The effect of three-dimensional structure on the solid state isotope exchange of hydrogen in polypeptides with spillover hydrogen

Abstract

The effect of the three-dimensional structure of polypeptides and proteins on their ability to undergo isotopic exchange under the action of spillover hydrogen (SH) in the high temperature solid state catalytic isotope exchange reaction (HSCIE) was theoretically and experimentally studied. The HSCIE reaction in the β-galactosidase protein from Thermoanaerobacter ethanolicus (83 kDa) was studied. The influence of the β-galactosidase structure on isotopic exchange as peptide fragments with spillover tritium was studied. The most accessible peptide fragment, which does not contribute to α-helix and β-strand formations (KEMQKE215–220), had the largest relative reactivity. The one located in the contact area between the subunits (YLRDSE417–422) showed the smallest relative reactivity. The relative reactivities of these peptides differ more than 150 times. Data collected during a study devoted to the HSCIE reaction of the β-galactosidase protein indicate that the HSCIE reaction might be employed for acquiring information about their three-dimensional structure and protein-protein interactions.
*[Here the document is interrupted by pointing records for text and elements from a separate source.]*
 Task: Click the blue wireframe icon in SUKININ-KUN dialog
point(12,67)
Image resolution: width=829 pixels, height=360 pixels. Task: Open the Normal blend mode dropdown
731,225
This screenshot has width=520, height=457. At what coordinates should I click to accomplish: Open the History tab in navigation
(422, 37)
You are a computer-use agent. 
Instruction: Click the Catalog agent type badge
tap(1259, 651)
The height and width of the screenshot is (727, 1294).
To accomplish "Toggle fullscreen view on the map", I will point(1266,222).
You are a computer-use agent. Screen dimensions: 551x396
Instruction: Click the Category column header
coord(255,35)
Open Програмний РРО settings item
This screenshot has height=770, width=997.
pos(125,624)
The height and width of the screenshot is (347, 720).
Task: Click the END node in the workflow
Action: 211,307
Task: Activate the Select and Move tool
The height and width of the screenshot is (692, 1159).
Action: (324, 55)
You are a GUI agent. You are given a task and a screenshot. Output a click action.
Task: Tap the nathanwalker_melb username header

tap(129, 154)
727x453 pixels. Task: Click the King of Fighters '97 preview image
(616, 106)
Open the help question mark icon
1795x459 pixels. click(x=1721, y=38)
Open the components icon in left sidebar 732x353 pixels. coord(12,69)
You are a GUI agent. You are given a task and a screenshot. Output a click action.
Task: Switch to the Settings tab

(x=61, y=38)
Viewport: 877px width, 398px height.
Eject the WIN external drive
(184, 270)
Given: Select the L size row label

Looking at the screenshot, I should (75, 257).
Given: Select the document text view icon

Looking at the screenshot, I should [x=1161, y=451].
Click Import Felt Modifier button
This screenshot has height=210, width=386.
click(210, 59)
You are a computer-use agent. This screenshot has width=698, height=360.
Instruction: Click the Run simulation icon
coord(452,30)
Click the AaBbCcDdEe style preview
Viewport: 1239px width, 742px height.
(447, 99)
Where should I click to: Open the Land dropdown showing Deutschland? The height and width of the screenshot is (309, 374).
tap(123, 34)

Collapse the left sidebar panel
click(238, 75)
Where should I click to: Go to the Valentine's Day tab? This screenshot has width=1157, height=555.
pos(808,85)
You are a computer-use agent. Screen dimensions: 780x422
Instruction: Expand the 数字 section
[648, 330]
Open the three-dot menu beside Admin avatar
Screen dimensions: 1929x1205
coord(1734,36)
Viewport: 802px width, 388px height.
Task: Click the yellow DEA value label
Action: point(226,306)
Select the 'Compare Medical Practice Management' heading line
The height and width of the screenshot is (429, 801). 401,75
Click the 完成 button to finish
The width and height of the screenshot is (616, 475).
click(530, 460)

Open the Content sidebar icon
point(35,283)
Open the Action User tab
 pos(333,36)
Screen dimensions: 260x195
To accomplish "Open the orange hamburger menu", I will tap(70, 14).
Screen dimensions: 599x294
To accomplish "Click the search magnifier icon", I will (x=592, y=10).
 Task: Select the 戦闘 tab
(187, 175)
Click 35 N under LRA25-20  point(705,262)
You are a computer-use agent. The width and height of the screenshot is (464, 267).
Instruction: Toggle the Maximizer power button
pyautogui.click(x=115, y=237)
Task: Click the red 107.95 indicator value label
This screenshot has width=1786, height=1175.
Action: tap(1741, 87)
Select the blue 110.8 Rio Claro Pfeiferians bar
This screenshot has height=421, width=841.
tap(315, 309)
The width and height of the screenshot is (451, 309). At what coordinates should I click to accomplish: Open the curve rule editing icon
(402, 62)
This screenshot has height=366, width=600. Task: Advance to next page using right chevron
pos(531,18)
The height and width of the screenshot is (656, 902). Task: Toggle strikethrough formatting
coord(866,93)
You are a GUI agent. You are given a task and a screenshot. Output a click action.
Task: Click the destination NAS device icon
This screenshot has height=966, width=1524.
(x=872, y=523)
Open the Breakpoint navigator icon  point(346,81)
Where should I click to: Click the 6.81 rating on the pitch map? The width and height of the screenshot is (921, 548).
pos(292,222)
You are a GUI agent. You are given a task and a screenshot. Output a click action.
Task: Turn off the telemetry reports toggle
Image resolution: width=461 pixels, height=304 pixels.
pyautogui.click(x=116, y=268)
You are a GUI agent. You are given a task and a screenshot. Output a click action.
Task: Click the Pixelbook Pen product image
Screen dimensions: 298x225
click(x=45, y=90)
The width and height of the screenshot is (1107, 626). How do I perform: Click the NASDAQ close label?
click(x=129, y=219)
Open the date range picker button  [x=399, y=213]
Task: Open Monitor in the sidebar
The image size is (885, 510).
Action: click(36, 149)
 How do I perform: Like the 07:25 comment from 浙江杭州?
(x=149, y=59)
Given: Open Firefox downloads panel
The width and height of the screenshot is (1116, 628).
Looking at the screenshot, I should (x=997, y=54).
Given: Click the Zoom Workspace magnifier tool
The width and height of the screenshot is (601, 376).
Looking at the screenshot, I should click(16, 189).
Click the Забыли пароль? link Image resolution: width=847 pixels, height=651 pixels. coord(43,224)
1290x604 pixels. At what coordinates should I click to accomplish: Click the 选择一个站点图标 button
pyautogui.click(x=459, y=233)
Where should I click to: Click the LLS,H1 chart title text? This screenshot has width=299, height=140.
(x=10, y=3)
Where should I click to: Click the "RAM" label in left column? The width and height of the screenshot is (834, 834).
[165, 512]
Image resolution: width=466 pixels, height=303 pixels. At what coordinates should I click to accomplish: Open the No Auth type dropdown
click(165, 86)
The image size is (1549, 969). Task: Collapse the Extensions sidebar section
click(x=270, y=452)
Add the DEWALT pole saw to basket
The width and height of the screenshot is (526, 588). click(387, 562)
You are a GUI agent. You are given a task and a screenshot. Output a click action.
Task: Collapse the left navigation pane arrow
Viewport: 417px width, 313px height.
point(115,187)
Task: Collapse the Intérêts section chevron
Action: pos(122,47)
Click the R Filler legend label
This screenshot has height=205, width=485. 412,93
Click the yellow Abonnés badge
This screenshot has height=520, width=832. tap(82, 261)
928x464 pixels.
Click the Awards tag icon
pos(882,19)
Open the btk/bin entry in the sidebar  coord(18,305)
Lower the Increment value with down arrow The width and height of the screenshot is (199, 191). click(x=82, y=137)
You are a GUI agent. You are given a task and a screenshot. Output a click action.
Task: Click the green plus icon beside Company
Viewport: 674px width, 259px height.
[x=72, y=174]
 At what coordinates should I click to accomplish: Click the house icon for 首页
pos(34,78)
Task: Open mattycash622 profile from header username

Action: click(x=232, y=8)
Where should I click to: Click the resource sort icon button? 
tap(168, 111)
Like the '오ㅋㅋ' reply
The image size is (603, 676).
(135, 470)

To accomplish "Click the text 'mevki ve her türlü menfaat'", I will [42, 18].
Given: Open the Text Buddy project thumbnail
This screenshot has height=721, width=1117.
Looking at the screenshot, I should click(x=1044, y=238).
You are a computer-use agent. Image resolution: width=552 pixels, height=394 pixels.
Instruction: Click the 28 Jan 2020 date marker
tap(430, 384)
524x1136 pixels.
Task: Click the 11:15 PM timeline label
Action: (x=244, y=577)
The results of ab initio calculations have shown that α-helix formation in polypeptides decreases the reactivity in HSCIE. Hydrogen exchange in the α-helical fragment Trp1–Leu8 of zervamycin IIB was also analyzed using theoretical methods. It was shown by ab initio quantum-chemical calculations that the high degree of substitution of C αH for tritium in Gln3 might be associated with the participation of electron donor O and N atoms in transition state stabilization in the HSCIE reaction.